TO DO: Take every line from the material that has the word "value" in it.
§ §
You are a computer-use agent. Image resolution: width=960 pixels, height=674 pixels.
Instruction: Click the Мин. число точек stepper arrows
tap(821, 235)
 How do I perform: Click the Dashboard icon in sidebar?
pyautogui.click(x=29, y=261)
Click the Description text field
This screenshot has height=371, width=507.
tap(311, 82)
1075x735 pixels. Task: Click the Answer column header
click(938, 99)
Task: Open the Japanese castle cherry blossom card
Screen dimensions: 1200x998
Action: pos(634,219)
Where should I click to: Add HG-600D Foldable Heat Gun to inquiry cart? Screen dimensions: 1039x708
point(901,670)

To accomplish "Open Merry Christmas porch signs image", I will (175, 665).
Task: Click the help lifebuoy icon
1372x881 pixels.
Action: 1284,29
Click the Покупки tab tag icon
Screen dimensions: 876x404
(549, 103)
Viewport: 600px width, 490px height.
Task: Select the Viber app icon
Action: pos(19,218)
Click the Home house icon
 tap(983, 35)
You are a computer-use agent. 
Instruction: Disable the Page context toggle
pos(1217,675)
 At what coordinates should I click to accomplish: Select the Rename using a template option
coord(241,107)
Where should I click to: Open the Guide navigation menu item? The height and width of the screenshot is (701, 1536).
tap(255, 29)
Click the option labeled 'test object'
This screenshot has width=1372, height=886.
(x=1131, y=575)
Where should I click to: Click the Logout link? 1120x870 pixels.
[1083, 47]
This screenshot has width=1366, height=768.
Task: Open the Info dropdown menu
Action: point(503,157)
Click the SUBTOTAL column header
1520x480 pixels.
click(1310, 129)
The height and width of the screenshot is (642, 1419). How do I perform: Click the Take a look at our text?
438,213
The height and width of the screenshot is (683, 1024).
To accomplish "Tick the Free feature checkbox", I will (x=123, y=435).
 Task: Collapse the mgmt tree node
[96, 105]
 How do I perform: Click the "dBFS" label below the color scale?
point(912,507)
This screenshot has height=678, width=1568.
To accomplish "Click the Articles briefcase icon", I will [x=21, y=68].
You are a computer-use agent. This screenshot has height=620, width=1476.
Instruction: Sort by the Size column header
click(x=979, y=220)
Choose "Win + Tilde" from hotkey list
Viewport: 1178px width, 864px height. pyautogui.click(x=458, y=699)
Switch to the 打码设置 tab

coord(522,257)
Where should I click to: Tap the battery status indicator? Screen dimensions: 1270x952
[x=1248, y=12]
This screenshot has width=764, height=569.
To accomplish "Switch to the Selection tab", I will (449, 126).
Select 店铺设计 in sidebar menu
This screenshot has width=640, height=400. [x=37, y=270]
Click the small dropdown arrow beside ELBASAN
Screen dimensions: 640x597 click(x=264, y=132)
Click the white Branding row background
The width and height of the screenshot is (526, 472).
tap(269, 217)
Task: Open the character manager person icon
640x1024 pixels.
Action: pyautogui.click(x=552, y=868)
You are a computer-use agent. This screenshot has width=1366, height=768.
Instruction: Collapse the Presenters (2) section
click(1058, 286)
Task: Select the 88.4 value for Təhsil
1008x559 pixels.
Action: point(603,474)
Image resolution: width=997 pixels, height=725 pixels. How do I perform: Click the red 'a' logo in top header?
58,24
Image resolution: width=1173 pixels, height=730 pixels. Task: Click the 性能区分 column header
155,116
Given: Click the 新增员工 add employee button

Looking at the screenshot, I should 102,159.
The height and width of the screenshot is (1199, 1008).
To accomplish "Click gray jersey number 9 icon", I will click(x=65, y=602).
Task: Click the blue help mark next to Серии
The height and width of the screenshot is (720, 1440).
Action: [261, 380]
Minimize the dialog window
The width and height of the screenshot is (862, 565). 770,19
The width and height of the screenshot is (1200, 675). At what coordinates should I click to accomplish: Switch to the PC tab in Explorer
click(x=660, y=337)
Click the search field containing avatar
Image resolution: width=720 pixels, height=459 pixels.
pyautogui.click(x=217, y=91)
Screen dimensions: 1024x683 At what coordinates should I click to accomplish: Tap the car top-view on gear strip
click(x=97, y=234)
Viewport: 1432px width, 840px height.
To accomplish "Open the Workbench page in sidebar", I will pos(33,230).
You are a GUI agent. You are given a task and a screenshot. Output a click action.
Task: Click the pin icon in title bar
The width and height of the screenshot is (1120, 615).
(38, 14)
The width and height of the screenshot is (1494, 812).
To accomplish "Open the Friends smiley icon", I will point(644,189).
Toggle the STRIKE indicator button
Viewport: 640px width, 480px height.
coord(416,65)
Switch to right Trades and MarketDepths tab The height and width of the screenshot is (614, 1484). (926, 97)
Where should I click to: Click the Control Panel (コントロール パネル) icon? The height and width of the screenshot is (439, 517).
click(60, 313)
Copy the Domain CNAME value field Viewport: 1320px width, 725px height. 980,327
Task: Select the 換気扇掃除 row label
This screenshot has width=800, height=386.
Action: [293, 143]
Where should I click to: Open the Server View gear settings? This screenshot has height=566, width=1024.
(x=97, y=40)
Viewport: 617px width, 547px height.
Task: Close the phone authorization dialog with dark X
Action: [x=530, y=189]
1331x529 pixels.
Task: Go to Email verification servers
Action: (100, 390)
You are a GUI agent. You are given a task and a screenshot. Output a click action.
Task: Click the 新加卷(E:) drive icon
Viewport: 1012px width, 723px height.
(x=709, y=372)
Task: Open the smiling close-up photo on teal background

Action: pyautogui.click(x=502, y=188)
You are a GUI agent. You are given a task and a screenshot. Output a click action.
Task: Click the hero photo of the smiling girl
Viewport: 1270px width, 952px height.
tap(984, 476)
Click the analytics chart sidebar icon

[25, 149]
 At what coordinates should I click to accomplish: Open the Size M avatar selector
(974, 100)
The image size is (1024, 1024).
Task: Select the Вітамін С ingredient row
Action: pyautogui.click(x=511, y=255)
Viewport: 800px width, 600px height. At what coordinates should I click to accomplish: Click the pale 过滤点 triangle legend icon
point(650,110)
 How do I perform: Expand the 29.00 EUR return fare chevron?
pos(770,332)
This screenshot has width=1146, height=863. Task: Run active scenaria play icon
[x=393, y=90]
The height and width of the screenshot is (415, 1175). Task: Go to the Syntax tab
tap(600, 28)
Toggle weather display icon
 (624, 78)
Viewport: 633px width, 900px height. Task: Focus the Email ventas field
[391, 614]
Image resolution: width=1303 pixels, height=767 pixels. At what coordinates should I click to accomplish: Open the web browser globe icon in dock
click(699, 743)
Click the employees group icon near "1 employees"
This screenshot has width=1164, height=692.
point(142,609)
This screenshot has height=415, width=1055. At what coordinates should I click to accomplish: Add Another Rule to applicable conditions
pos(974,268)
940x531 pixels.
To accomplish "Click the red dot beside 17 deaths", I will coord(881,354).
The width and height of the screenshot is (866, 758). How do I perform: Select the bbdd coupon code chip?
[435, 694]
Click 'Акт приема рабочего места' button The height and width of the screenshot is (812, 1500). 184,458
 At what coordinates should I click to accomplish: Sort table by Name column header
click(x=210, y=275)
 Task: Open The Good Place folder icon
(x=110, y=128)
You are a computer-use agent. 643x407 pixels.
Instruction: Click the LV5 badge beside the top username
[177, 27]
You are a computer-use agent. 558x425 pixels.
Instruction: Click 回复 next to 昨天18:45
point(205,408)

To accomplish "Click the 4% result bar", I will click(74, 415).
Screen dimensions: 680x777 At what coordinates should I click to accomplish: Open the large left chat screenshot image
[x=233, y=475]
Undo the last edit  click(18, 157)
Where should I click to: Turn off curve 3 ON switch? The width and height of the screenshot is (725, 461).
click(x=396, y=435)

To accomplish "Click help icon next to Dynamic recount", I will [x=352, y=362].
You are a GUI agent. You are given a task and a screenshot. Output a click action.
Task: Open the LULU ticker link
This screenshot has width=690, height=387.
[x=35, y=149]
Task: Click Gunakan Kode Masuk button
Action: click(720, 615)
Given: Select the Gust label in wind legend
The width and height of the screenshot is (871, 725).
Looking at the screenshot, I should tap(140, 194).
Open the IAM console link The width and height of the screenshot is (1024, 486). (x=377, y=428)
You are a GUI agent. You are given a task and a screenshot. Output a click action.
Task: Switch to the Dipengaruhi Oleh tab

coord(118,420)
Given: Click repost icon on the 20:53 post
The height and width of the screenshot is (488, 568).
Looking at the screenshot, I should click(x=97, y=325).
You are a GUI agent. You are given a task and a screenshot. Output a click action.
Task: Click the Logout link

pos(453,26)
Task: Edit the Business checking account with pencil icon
§ §
EXERCISE SOLUTION:
Task: Select the 88.4 value for Təhsil
Copy the Domain CNAME value field Viewport: 1320px width, 725px height. 980,327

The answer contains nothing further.